Adriaan van der Graaf edited this page Apr 14, 2016 · 4 revisions

Basic operation: Binomial and Beta Binomial test

This section will describe how to do the most simple analysis: non-CTS ASEperSNP, in later sections, more options will be added to the analysis described here, to be able to add extra functionality

Minimum of data required:

  • A file with aligned sequence reads for multiple samples, and an index.
  • A genotype file containing at least the genotype information of the bam file.
  • A coupling file that indicates which bam files belong to which genotypes.

#####STEP 0: Preprocessing of data

preprocessing your sequence alignment files

This file will be used for the ASreads sub-module. It requires files to be in the bam format, a binary form of the sam format. You may be able to convert your file into the bam format using the program samtools.

When Suzie-RNAseq1.bam is your bam file, you can provide it with an index by using samtools. you can then index the bam using the following command in your terminal:

samtools index Suzie-RNAseq1.bam

A file named: Suzie-RNAseq1.bam.bai will be add in the working directory, this contains the index for the specific bam. Now the bam file can be used for reading by the ASreads sub-module. Please index all the bam files that you want to use for analysis.

Preprocessing genotype files

The sub-module ASreads accepts two types of file formats:

  1. TriTyper
  2. VCF

The TriTyper format is considerably faster to read than the VCF at this moment, therefore this guide will continue with the TriTyper format. Conversion of the genotype format into TriTyper can be done using the Genotype Harmonizer. This guide refers to their wiki for the conversion of your genotype format into TriTyper format. For example purposes, the directory containing TriTyper information will be set to the following: Suzie-Peter_Genotype/

Below is an example to convert a vcf Genotype file into a Trityper file.

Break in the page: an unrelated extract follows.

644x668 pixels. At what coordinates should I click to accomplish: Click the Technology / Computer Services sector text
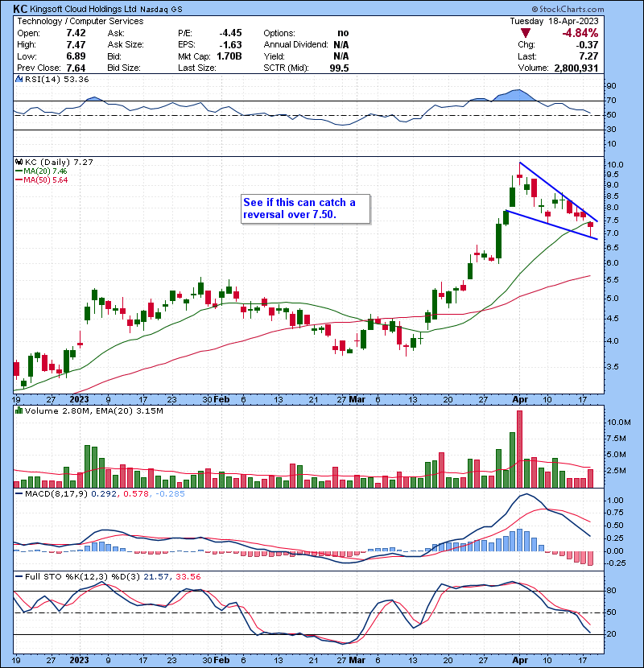[70, 20]
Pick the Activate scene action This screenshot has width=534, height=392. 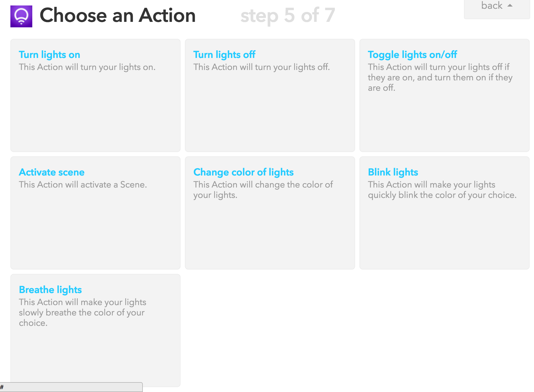[x=51, y=172]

bgzip -c Suzie-RNAseq1.vcf > Suzie-RNAseq1.vcf.gz
tabix -p vcf Suzie-RNAseq1.vcf.gz 
sh --input Suzie-RNAseq1.vcf.gz  --outputType TRITYPER --output Suzie-Peter_Genotype/

Creating a coupling file

The coupling file is used to match the sample data (bam file name) to the individual genotype data (name in the genotype file). A coupling file is a tab delimited file, with one individual - sample pair per line. Individuals are in the first column (same name as in the genotype file), samples are in the second column (same name as the bam filenames, without the .bam extension).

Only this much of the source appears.